Other possible explanations include illness, my previous lecture was a bomb, and the schedule - this is the season for the second midterm of the semester. Mine is a week from Thursday. I'm going to assume that the last possibility is the most likely one.
In Econ, most if not all undergraduate courses are 3 credit hours. So a full load is 5 courses and some overachiever types might take six. I should also note that many students seem either to have double majors or are minoring in an area outside of Econ.
While midterms are typically not as long as finals (my midterm is 80 minutes while the final is 3 hours) and in many cases midterms are not comprehensive while the final is, there is nonetheless sever stress placed on the students during midterm season. To the extent that students skip their other classes while getting ready for a midterm in a particular class, this seems like there is more stress than is good for them.
What can be done to reduce this stress level? The obvious answer is that students should take fewer courses at any one time. Here are two different ways that might be achieved.

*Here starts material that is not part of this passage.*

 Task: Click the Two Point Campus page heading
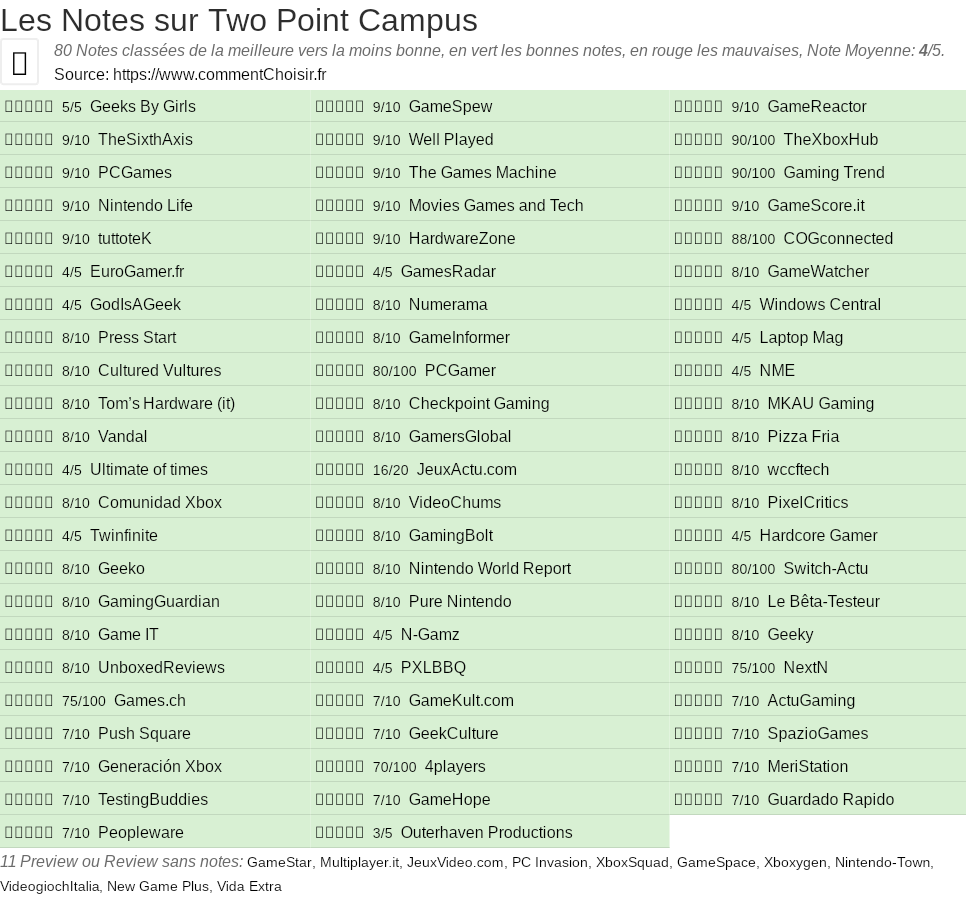pyautogui.click(x=239, y=20)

Way one is to change courses from three credit hours to four, so four courses would be a full load. The fourth hour could be for small group work and/or office hours held in the actual classroom. Students earlier in the semester have told me that scheduling group work outside of class time is difficult. This would partially address that issue as well. I have no idea how how accrediting agencies would react to a suggestion like this, but I've got a vague recollection that when I was an undergraduate at Cornell a four-course load was the standard. It's the public universities that are chintzy on the credit hours awarded. Why?
Way two would be to divide the semester either in half or into thirds and have courses run only for those shorter periods - more intense bursts rather than long hauls. I know that the academic calendar is a kind of sacred cow, but by keeping a sense of the full semester there should be a way to do this that is not otherwise too disruptive. I do know that now there are some eight week courses, particularly in the second half of the semester, made available in part for students who have dropped a course or two, so they can get closer to carrying a full load. But it is not a standard practice. I'm suggesting it might be.
If college is supposed to be preparation for the world of work and one hidden lesson that students learn is to drop some balls so they can keep others in the air, it seems like a bad lesson to deliver. Better would be to assign them only as many balls that they can keep all of them going at once.